(記入@090201未明)
アイヌ復興は社会変える
アイヌモレウ(アイヌ紋様)の刺しゅう作家、小川早苗さんを札幌市内の自宅ギャラリーに訪ねました。自然の守り神への畏敬(いけい)を込めた作品に、深く魅せられました。
○…ピリカスウォプ(美しい宝物を入れる箱)と名づけられたギャラリーには、樹皮、サケの魚皮、ヒグマの毛皮などでつくった衣服が多数飾られています。小川さんが苦労して再現しました。北国の厳しい自然と調和したアイヌの長い歴史で、山、川、海からの恵みを生活の糧としてきた伝統文化の復活です。

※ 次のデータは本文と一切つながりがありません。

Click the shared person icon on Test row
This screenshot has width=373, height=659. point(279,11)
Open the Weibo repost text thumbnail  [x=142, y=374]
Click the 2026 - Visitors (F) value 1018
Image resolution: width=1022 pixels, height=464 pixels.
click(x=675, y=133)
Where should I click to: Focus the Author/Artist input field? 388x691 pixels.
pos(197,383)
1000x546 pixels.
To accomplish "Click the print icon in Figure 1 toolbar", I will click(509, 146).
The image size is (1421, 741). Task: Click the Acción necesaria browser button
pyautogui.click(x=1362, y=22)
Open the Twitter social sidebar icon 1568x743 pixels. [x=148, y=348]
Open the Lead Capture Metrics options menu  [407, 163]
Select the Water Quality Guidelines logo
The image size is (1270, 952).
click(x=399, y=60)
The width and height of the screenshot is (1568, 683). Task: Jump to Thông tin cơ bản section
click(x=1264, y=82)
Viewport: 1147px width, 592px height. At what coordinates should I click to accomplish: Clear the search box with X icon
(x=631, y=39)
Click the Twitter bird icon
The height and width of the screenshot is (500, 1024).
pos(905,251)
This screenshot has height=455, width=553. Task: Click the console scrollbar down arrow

○…アットゥシというオヒョウニレの樹皮を材料にした着物をつくるためには、まず木を育て、糸を手作りするところからはじめなければなりません。国有林などがアイヌに開放され、昔のようにそこから素材を得ることができれば、糸作り、布織りの仕事が産業として成り立ち、アイヌの伝統的衣服がより身近なものになるでしょう。アイヌの伝統食や集落の復活を果たせば、自然環境を守り、北海道のかけがえのない観光資源も生み出すこともできます。アイヌが経済的に復興し、その存在への認識が高まれば「差別も自然になくなるはず」と、小川さんは考えるのです。
○…今年はアイヌにとって特別な年になる可能性があります。初めて「先住民族」と認めた昨年の国会決議に続き、政府は夏をめどに総合的なアイヌ政策をまとめます。